PROMPT: Find every line in the records below that contains the word "agent", and copy each such line.

RECORDS FOR THE TASK:
___
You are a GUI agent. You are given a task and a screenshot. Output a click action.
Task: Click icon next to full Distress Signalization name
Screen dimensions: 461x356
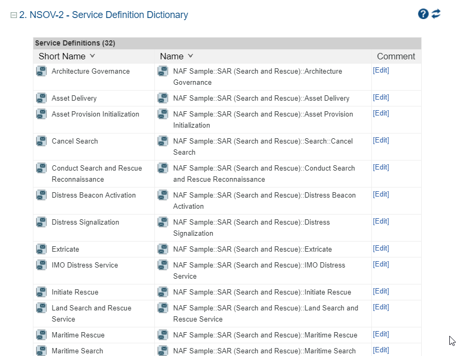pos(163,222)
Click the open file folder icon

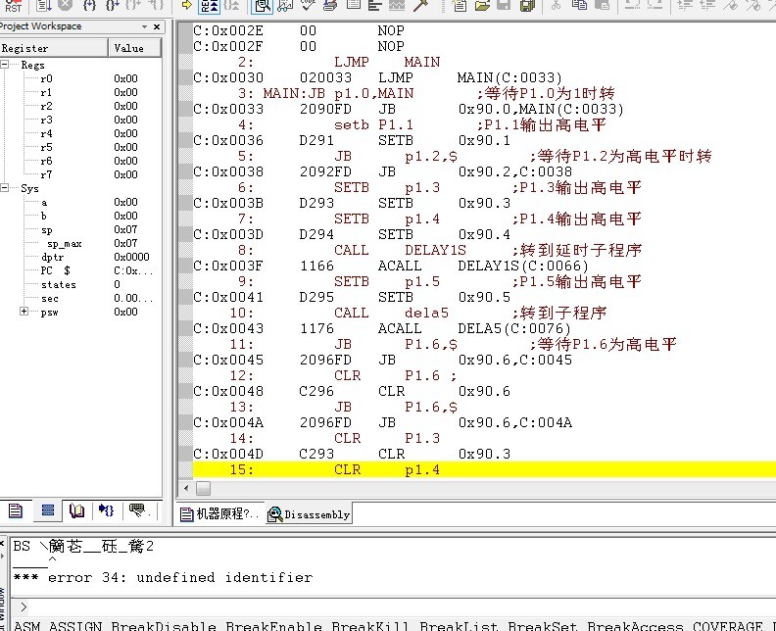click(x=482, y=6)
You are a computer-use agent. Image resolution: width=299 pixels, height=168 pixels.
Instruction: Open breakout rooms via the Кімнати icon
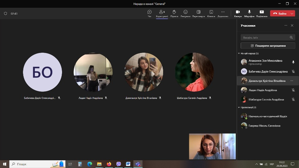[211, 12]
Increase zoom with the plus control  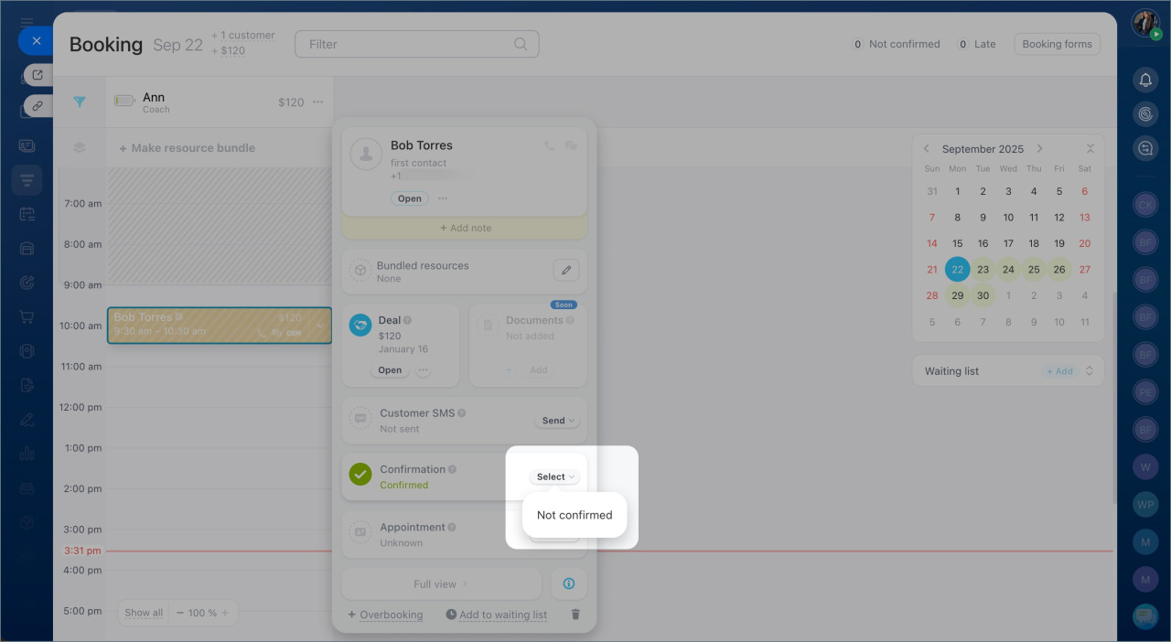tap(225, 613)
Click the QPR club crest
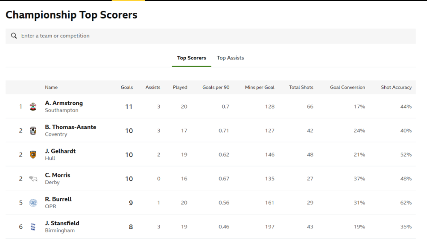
___
ANSWER TO THE EXERCISE:
You are a GUI agent. You are given a task and a screenshot. Output a click action.
You are a computer-use agent. Image resolution: width=299 pixels, height=168 pixels.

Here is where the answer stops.